Thanks ALL of you for responding. The description of "shifting"
"implying" register shifting confused me. I looked up the Latch and
Adder on the internet, thanks to your replies.Thanks once again,

Krishna

spamtrap@crayne.org wrote:
> Krishna wrote:
> > Hello,
> >
> > I have a question on the 8088 family of microprocessors. Can someone
> > kindly explain REAL mode segmentffset addressing with reference to
> > the following example:
> >
> > DS contains 0xB000
> > SI contains 0x8000
> >
> > The books say DS is SHIFTED LEFT by 4 bits - giving
> >
> Yes, this description is poor, it has been a poor description from the
> beginning. This description implies to most first time readers as a
> -register- shift, it is not. It is an attempt to describe simply this:
> regarding segmffs, the Segment Register holds the upper 16 bits of a
> 20 bit linear address. The Offset is the lower 16 bits of a 20bit
> linear address. To combine both into a physical address, add the two
> together _as if_ the segment value is nibble extended.

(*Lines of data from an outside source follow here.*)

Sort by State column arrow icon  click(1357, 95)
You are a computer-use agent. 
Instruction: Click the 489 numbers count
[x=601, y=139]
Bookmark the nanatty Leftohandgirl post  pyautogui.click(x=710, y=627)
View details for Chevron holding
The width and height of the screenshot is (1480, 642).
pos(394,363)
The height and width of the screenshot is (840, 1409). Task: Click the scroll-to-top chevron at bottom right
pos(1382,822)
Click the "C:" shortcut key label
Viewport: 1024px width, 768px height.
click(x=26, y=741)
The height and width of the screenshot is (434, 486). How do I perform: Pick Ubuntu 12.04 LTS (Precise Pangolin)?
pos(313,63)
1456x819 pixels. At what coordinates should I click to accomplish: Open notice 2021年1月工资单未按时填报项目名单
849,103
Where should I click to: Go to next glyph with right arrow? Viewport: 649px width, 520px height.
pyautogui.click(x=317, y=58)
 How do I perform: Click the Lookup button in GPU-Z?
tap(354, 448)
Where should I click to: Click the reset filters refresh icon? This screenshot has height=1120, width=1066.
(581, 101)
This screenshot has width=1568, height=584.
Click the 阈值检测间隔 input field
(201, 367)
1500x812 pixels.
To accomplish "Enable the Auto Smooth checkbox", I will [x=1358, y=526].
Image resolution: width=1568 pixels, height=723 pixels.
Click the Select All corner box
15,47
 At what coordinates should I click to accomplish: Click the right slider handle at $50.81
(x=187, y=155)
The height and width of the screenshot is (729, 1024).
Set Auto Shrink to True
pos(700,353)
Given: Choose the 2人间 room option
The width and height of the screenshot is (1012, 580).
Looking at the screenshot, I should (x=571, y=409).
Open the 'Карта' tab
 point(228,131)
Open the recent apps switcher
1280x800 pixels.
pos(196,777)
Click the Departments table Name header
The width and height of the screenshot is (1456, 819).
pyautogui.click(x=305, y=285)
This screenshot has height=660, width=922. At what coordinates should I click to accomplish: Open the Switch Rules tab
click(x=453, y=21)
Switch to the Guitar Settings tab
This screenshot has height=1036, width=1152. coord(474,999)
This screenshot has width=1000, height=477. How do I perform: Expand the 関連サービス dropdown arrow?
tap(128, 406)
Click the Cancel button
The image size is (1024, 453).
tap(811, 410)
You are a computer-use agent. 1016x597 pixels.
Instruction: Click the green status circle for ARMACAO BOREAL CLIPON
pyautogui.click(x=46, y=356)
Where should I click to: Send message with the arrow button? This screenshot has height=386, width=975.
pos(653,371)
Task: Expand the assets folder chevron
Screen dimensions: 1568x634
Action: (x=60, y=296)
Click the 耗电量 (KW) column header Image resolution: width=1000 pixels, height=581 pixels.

> This physical address is held in an internal register of the cpu
> governing the address buss.
>
> > 0xB0000 - How? The 'B' bits 1011 will be shifted out leaving
> > 0x0000. How is it left shifted and where is it stored - ALL registers
> > are only 16 bits - NONE is 20 bits.
> >
> > How does this 0x B0000
> > 0x 8000
> > ------------------
> > B8000 ---- Physical Address
> >
> > This Addition take place? Where is the 20 bit 0x B0000 stored?? How
> > does this left shift take place, I think it gives 0000 instead of B0000
> > and if the latter then where will it be stored? all are 16 bit - not
> > 20.This is the first query.
> >
> > Secondly, where does the addition take place ? In some kind of circuit
> > ? -which outputs directly to the address bus?
> >
> This physical address is held in an internal register of the cpu
> governing the address buss.
> Steve
>
> > I will be grateful if someone can explain these simply, I find it very
> > confusing. Thanks a Lot,
> >
> > Krishna